▶

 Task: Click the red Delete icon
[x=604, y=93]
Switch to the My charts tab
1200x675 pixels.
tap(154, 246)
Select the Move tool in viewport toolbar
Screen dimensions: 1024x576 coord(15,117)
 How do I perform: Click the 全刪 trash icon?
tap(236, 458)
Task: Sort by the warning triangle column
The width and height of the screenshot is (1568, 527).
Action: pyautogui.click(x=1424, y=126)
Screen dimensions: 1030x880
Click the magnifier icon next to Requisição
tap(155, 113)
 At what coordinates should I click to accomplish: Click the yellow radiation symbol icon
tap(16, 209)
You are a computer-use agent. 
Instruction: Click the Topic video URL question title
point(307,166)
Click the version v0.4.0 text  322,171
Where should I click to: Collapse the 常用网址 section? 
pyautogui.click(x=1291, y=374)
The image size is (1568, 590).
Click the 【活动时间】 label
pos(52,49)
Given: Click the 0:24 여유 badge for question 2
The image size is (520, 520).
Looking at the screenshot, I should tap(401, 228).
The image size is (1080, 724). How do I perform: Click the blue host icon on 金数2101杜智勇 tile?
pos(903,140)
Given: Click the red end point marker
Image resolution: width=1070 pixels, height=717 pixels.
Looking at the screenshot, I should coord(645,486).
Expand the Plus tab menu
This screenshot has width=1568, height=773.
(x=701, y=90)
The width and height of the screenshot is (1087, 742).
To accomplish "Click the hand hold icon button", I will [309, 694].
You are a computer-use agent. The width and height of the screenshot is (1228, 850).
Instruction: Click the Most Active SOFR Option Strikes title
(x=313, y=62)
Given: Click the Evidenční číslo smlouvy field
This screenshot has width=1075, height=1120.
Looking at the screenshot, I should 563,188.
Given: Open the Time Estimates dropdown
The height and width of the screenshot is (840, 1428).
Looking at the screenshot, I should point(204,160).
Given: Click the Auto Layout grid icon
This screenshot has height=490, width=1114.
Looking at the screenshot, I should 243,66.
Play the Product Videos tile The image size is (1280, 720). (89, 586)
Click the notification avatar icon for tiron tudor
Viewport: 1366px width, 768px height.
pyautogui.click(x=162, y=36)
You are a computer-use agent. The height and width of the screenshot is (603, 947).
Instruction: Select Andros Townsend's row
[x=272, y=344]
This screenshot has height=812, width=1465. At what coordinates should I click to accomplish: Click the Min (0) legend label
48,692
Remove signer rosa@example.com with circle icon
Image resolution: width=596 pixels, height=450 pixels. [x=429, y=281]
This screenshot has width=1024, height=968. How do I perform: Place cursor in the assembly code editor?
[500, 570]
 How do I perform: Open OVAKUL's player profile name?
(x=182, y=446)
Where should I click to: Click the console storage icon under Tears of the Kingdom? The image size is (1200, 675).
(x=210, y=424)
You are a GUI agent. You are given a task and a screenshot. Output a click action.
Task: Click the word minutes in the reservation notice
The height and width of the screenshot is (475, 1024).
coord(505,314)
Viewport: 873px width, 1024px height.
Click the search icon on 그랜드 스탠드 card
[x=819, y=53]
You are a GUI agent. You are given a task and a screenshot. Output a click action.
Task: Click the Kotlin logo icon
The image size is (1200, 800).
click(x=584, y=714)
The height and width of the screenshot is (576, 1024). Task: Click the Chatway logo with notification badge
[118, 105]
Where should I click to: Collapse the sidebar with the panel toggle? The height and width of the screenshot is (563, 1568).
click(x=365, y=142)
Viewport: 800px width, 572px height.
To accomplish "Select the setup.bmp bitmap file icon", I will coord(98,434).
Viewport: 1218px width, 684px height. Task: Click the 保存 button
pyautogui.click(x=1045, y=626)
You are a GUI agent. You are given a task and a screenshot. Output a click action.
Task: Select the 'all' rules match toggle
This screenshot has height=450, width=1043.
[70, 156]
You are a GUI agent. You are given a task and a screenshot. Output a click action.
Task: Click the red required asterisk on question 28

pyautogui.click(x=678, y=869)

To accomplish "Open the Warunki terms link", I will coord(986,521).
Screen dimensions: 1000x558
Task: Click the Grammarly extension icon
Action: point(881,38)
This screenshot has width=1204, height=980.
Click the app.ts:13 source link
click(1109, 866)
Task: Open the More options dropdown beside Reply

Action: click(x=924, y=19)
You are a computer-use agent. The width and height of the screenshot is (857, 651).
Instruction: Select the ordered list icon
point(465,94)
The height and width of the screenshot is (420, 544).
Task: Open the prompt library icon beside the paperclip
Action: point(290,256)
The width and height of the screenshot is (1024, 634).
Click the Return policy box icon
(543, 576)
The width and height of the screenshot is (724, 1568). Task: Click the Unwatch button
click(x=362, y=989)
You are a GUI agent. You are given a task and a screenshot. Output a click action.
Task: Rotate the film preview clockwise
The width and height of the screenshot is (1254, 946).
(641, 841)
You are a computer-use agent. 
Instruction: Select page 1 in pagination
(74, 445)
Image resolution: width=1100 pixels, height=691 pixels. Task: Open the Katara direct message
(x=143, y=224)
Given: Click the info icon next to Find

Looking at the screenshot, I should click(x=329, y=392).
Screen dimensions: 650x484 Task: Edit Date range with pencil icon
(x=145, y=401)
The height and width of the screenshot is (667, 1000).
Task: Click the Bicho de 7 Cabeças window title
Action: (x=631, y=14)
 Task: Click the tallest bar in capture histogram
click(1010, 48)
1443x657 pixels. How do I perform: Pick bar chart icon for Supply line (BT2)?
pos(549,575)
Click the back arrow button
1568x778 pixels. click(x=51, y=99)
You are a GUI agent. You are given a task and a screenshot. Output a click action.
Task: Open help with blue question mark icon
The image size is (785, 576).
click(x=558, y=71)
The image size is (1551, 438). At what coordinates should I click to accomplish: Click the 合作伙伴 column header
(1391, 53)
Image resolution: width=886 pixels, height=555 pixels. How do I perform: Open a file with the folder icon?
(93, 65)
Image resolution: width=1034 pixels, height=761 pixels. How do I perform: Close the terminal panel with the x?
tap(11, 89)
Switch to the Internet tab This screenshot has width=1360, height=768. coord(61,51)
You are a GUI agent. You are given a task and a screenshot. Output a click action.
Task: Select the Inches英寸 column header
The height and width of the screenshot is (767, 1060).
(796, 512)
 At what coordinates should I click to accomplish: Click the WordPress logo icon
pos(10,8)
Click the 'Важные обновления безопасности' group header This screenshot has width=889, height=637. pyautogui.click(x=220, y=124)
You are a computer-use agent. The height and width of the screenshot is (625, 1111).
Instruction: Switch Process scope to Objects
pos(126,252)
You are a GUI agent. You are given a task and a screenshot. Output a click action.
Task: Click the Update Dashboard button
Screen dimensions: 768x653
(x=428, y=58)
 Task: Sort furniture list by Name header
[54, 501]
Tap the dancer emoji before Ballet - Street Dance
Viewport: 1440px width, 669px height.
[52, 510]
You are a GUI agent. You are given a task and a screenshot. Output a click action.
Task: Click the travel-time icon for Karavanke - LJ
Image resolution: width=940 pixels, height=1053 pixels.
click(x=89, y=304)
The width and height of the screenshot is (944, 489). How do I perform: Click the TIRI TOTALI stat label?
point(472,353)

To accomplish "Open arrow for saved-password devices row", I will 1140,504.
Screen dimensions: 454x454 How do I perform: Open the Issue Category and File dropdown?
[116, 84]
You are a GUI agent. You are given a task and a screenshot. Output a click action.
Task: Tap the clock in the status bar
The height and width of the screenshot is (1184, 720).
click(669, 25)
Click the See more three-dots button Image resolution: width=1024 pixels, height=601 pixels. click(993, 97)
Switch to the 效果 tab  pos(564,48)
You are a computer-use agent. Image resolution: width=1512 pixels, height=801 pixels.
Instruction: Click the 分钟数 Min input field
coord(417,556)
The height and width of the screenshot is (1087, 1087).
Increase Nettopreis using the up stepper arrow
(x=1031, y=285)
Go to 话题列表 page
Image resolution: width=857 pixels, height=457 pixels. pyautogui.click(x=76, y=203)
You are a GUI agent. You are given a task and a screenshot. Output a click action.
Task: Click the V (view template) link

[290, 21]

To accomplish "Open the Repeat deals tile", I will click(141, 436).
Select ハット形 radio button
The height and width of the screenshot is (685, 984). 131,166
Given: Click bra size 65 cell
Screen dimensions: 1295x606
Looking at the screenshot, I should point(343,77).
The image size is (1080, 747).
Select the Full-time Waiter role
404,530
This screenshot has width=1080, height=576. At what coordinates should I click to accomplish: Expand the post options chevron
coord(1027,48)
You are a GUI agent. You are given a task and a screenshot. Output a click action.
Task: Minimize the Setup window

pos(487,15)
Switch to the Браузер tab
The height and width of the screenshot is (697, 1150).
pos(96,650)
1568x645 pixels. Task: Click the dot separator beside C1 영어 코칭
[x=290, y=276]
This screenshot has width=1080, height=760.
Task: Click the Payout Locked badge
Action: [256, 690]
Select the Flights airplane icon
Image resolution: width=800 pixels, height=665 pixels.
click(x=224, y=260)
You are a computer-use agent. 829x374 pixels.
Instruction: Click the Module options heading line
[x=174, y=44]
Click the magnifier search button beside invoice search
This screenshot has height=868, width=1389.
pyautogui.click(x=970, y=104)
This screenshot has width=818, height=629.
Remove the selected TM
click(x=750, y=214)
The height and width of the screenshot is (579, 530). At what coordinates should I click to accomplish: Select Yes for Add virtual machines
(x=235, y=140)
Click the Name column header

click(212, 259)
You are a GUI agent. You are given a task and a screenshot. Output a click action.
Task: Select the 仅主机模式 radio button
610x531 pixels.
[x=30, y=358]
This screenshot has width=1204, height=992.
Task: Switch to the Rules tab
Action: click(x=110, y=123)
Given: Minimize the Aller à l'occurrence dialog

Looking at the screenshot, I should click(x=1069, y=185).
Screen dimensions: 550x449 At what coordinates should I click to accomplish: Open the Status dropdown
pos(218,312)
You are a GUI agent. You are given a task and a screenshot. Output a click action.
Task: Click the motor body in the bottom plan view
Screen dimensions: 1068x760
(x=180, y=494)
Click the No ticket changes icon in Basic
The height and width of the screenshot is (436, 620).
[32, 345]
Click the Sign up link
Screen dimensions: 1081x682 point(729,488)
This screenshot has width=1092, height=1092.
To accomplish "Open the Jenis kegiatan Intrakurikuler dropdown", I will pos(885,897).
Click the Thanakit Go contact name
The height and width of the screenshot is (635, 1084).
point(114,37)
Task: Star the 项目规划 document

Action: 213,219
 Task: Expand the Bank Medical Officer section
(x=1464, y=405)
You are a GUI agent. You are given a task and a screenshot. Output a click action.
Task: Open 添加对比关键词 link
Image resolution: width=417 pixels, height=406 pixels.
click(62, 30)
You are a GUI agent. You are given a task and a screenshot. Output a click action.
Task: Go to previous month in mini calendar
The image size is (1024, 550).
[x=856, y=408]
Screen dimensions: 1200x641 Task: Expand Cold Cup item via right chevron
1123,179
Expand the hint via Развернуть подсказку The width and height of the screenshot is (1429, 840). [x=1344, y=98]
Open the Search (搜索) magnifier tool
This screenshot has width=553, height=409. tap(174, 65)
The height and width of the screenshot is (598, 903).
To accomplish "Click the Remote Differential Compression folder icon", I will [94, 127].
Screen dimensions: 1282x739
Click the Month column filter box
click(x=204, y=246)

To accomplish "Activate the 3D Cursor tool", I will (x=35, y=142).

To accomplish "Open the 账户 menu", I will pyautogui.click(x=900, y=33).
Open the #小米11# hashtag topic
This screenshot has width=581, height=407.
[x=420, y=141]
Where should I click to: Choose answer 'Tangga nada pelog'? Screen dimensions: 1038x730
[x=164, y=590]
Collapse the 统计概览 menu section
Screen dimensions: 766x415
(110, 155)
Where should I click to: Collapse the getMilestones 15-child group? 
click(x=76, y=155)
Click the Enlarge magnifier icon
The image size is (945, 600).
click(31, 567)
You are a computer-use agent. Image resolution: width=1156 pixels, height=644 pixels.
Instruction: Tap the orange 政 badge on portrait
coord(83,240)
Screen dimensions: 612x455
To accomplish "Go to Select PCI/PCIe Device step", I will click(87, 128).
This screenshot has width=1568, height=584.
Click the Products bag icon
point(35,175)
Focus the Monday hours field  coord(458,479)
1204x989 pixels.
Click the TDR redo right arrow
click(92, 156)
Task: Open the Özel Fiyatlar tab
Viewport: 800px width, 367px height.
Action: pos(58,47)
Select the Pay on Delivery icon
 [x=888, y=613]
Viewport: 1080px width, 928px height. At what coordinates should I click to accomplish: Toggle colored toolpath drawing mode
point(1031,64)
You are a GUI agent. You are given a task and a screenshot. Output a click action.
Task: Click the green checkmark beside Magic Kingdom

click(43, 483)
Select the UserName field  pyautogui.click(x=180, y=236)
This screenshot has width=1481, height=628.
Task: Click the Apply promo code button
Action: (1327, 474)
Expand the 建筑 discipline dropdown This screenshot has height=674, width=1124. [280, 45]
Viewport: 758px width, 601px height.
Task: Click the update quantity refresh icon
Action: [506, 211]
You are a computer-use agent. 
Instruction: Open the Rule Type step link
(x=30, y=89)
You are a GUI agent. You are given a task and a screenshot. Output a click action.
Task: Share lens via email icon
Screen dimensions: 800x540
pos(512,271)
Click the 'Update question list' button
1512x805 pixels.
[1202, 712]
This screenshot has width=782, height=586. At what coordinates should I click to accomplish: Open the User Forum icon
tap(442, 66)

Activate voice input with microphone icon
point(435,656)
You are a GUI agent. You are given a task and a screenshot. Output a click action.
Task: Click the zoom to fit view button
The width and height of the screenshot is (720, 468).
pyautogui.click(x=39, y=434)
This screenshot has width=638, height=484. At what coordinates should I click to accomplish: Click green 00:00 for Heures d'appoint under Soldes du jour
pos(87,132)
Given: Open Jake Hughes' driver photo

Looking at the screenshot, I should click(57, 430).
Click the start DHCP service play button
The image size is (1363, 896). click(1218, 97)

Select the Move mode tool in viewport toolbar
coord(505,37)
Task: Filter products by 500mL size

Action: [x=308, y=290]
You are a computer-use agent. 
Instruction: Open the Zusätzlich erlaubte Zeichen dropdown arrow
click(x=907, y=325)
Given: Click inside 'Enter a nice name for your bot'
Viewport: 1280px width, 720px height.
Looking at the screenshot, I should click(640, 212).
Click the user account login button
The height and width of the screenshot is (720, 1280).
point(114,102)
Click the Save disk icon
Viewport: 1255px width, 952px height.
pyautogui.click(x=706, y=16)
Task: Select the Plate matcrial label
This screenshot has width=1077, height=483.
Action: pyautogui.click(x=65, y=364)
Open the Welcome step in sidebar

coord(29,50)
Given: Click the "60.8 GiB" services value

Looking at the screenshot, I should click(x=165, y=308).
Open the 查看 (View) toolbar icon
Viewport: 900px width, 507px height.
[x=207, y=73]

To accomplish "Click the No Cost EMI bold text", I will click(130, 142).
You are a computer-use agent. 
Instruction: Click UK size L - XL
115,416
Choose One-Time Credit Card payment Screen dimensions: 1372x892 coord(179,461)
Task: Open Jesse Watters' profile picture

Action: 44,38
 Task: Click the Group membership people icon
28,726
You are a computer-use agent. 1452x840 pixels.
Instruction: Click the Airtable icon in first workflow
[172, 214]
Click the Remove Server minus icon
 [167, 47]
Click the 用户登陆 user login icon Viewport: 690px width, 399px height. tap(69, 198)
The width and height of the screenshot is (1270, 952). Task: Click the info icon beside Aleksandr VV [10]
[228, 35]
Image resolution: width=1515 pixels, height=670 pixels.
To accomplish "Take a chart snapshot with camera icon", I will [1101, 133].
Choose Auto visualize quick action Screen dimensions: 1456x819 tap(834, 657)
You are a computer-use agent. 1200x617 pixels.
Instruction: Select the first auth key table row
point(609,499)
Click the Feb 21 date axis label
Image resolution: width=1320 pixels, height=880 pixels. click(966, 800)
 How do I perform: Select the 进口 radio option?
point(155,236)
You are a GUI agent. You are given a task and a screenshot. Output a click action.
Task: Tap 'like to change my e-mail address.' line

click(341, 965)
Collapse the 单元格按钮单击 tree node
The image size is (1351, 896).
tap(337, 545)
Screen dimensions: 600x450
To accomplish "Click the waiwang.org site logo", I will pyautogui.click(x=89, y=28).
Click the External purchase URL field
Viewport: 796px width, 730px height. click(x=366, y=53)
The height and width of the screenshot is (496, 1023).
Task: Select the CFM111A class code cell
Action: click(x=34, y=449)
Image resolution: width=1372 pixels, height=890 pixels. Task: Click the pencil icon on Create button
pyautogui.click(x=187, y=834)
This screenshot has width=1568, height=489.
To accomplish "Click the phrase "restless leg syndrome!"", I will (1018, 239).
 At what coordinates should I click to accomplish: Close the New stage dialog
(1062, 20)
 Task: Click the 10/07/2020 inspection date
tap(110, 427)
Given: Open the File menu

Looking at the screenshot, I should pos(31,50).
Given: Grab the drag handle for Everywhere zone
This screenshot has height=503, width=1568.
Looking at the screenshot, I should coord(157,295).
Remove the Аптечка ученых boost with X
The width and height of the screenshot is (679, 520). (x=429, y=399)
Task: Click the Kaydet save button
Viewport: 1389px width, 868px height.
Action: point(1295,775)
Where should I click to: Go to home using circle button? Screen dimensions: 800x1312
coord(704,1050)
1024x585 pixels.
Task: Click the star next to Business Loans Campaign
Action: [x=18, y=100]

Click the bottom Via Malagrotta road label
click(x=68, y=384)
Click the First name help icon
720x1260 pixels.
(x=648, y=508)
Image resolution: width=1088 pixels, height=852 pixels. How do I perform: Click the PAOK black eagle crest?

◀

### YOUR TASK
State the number of lines in the records that include the string "help", without any other words.

### ANSWER TO THIS TASK
2